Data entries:
+++
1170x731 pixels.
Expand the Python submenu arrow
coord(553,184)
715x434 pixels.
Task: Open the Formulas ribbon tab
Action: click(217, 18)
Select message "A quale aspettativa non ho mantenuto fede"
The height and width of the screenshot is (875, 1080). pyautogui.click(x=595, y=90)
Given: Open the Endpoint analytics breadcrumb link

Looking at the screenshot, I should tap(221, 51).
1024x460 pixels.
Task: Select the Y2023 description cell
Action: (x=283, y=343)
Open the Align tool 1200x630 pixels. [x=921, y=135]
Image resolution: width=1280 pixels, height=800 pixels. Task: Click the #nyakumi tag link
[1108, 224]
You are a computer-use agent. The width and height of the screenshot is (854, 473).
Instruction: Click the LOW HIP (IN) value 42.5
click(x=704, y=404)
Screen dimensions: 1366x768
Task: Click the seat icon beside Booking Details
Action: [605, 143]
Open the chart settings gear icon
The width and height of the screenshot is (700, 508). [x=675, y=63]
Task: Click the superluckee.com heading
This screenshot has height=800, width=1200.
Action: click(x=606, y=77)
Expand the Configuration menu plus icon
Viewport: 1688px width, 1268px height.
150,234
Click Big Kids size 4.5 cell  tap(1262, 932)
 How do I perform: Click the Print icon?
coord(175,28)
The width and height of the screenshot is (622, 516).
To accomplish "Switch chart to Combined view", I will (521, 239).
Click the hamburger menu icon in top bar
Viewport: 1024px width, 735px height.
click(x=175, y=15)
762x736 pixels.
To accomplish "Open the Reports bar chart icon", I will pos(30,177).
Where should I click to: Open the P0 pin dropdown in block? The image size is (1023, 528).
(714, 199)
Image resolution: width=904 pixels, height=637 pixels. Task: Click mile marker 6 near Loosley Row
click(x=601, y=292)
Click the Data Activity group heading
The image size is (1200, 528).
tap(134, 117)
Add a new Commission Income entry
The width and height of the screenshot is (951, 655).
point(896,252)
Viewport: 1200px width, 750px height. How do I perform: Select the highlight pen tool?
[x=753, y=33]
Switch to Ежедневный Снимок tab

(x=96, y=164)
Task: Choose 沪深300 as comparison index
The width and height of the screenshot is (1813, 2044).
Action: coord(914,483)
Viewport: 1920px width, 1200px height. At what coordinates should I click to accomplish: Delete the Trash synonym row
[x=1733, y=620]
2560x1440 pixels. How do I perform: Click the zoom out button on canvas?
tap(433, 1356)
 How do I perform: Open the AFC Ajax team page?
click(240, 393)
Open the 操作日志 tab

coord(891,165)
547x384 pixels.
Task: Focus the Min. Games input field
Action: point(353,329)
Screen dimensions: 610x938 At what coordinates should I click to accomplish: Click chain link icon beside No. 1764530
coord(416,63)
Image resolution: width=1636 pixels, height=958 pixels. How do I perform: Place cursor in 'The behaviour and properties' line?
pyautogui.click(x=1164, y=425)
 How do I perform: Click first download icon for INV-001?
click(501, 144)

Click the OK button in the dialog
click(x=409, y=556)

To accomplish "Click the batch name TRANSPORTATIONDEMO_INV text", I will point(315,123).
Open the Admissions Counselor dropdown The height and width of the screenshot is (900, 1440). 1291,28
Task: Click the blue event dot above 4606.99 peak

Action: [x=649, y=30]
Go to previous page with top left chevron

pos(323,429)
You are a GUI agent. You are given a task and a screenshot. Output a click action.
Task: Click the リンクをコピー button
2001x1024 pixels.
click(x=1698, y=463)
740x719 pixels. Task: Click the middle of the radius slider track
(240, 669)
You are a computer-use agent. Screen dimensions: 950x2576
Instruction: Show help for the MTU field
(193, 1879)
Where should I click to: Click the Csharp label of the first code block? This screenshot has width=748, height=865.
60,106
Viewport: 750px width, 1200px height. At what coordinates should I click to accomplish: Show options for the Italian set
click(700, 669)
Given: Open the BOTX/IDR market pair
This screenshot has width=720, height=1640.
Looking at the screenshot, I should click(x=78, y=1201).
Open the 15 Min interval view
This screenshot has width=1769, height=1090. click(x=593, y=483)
+++
• [What to do]: Transcribe the records exactly as they appear.

• [Reply to the task]:
1170x731 pixels.
Expand the Python submenu arrow
coord(553,184)
715x434 pixels.
Task: Open the Formulas ribbon tab
Action: click(217, 18)
Select message "A quale aspettativa non ho mantenuto fede"
The height and width of the screenshot is (875, 1080). pyautogui.click(x=595, y=90)
Given: Open the Endpoint analytics breadcrumb link

Looking at the screenshot, I should tap(221, 51).
1024x460 pixels.
Task: Select the Y2023 description cell
Action: (x=283, y=343)
Open the Align tool 1200x630 pixels. [x=921, y=135]
Image resolution: width=1280 pixels, height=800 pixels. Task: Click the #nyakumi tag link
[1108, 224]
You are a computer-use agent. The width and height of the screenshot is (854, 473).
Instruction: Click the LOW HIP (IN) value 42.5
click(x=704, y=404)
Screen dimensions: 1366x768
Task: Click the seat icon beside Booking Details
Action: [605, 143]
Open the chart settings gear icon
The width and height of the screenshot is (700, 508). [x=675, y=63]
Task: Click the superluckee.com heading
This screenshot has height=800, width=1200.
Action: click(x=606, y=77)
Expand the Configuration menu plus icon
Viewport: 1688px width, 1268px height.
150,234
Click Big Kids size 4.5 cell  tap(1262, 932)
 How do I perform: Click the Print icon?
coord(175,28)
The width and height of the screenshot is (622, 516).
To accomplish "Switch chart to Combined view", I will (521, 239).
Click the hamburger menu icon in top bar
Viewport: 1024px width, 735px height.
click(x=175, y=15)
762x736 pixels.
To accomplish "Open the Reports bar chart icon", I will pos(30,177).
Where should I click to: Open the P0 pin dropdown in block? The image size is (1023, 528).
(714, 199)
Image resolution: width=904 pixels, height=637 pixels. Task: Click mile marker 6 near Loosley Row
click(x=601, y=292)
Click the Data Activity group heading
The image size is (1200, 528).
tap(134, 117)
Add a new Commission Income entry
The width and height of the screenshot is (951, 655).
point(896,252)
Viewport: 1200px width, 750px height. How do I perform: Select the highlight pen tool?
[x=753, y=33]
Switch to Ежедневный Снимок tab

(x=96, y=164)
Task: Choose 沪深300 as comparison index
The width and height of the screenshot is (1813, 2044).
Action: coord(914,483)
Viewport: 1920px width, 1200px height. At what coordinates should I click to accomplish: Delete the Trash synonym row
[x=1733, y=620]
2560x1440 pixels. How do I perform: Click the zoom out button on canvas?
tap(433, 1356)
 How do I perform: Open the AFC Ajax team page?
click(240, 393)
Open the 操作日志 tab

coord(891,165)
547x384 pixels.
Task: Focus the Min. Games input field
Action: point(353,329)
Screen dimensions: 610x938 At what coordinates should I click to accomplish: Click chain link icon beside No. 1764530
coord(416,63)
Image resolution: width=1636 pixels, height=958 pixels. How do I perform: Place cursor in 'The behaviour and properties' line?
pyautogui.click(x=1164, y=425)
 How do I perform: Click first download icon for INV-001?
click(501, 144)

Click the OK button in the dialog
click(x=409, y=556)

To accomplish "Click the batch name TRANSPORTATIONDEMO_INV text", I will point(315,123).
Open the Admissions Counselor dropdown The height and width of the screenshot is (900, 1440). 1291,28
Task: Click the blue event dot above 4606.99 peak

Action: [x=649, y=30]
Go to previous page with top left chevron

pos(323,429)
You are a GUI agent. You are given a task and a screenshot. Output a click action.
Task: Click the リンクをコピー button
2001x1024 pixels.
click(x=1698, y=463)
740x719 pixels. Task: Click the middle of the radius slider track
(240, 669)
You are a computer-use agent. Screen dimensions: 950x2576
Instruction: Show help for the MTU field
(193, 1879)
Where should I click to: Click the Csharp label of the first code block? This screenshot has width=748, height=865.
60,106
Viewport: 750px width, 1200px height. At what coordinates should I click to accomplish: Show options for the Italian set
click(700, 669)
Given: Open the BOTX/IDR market pair
This screenshot has width=720, height=1640.
Looking at the screenshot, I should click(x=78, y=1201).
Open the 15 Min interval view
This screenshot has width=1769, height=1090. click(x=593, y=483)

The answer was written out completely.